Содержание сна неотделимо от сновидческого сознания, как правило полностью теряет смысл вне его. Пытаться передать словами или кистью сон – все равно что черпать воду решетом. Получится либо картина, интересная одному автору, либо повествование, которое, скорей всего, и близко не будет походить на пригрезившийся объект. Пример первого подхода – «Мартын Задека» Ремизова. Автор без затей, в духе Сведенборга, фиксирует содержание снов, которые имеют значение для него одного и почти не вызывают сопереживания у читателя (не ручаюсь за всех, но за себя и за тех, кого просил почитать «Задеку», отвечаю). Пример второго подхода – творчество незабвенного Дали. Его фантасмагории восхитительны эстетически, но онтологически (думаю, сновидение давно заслуживает данной философской категории) не вызывают у меня доверия. Даже если какие-то сонные мотивы послужили стимулом для полотен испанца, значение этих первообразов представляется ничтожным по сравнению с тем, что художник добавил от себя, уже находясь в полном, дневном, сознании. В общем, при воспроизведении сновидений автор оказывается между Сциллой онтологии (передачей «как было») и Харибдой эстетизма (наделением события универсальной, т. е. интересной всем, не одному автору, ценностью). Проблема в том, сны являются не беузсловной, а опосредованной реальностью. Прав Борхес, когда говорит, что сновидения – готовая беллетристика. Но беллетристика эта в том виде, в каком она открывается сновидцу, подобна театру одного актера – автор сновидения есть притом единственный полноценный читатель, и записать ее, «не расплескав», сделать беллетристикой в полном, дневном, смысле слова – задача, как выясняется, нетривиальная.

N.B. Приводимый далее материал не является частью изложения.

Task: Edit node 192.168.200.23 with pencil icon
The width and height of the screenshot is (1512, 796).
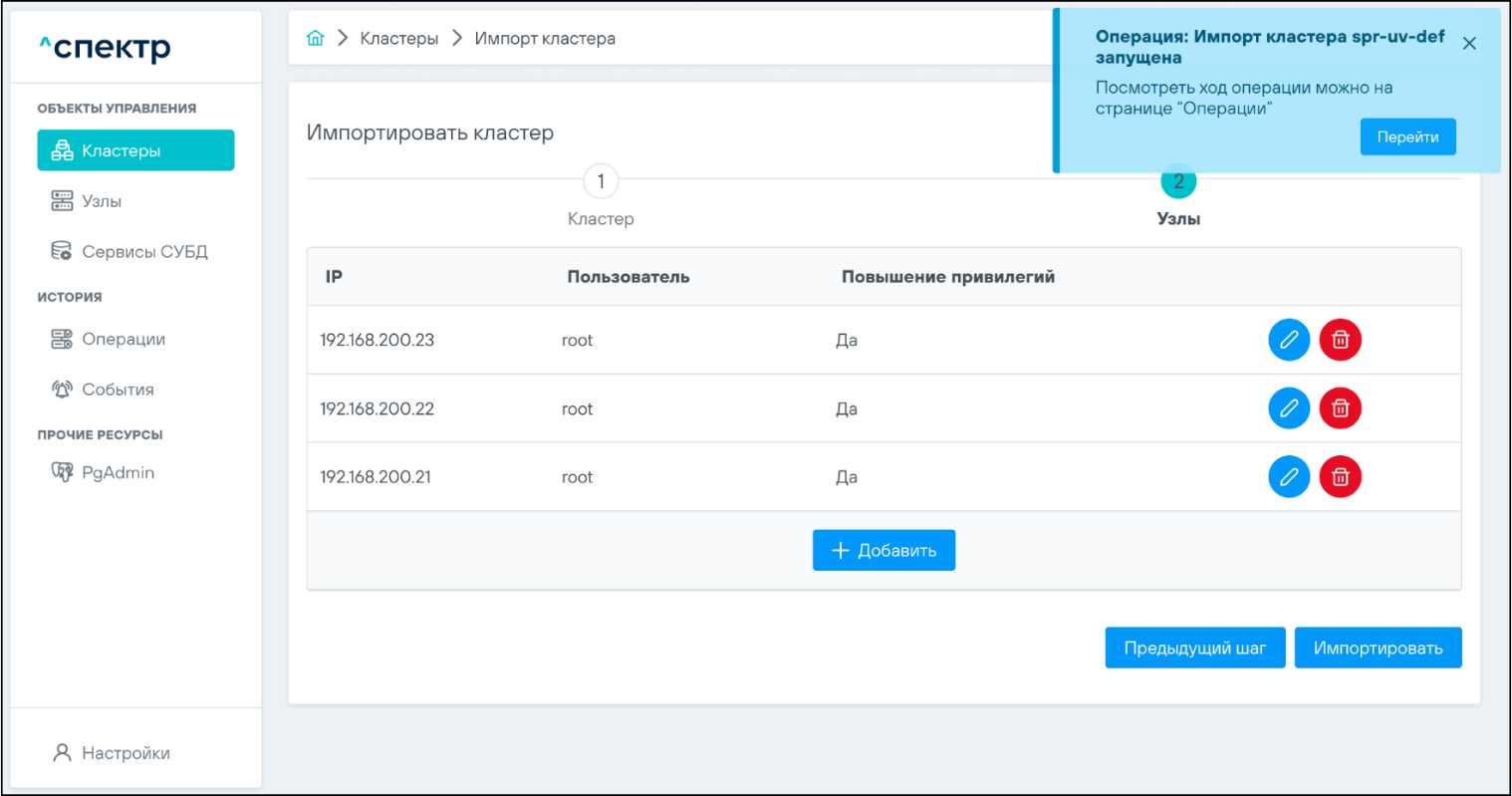Action: pos(1288,340)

Думаю, сейчас я могу назвать ошибку сновидцев, которых до сих пор читал: они искали твердой почвы под ногами. «Онтологи» при этом сосредоточивались на увиденном в ущерб универсализму, «эстеты» – наоборот, на приемах передачи. Отчего «Рагнарёк» того же Борхеса – замечательная проза и «плохая», ненадежная, фактология? Оттого что под маской сна он описывает уже давным-давно отрефлексированные, и не только им самим, вещи. Неспроста основное действие разворачивается на факультетской сцене. Автор и его читатели находятся в одной тарелке, понимают друг друга с полуслова, и, кстати, в прологе он частично признает проблему, замечая, что вряд ли может «простой рассказ об увиденном передать смятение, лихорадку, тревогу, страх и восторг, из которых соткался сон».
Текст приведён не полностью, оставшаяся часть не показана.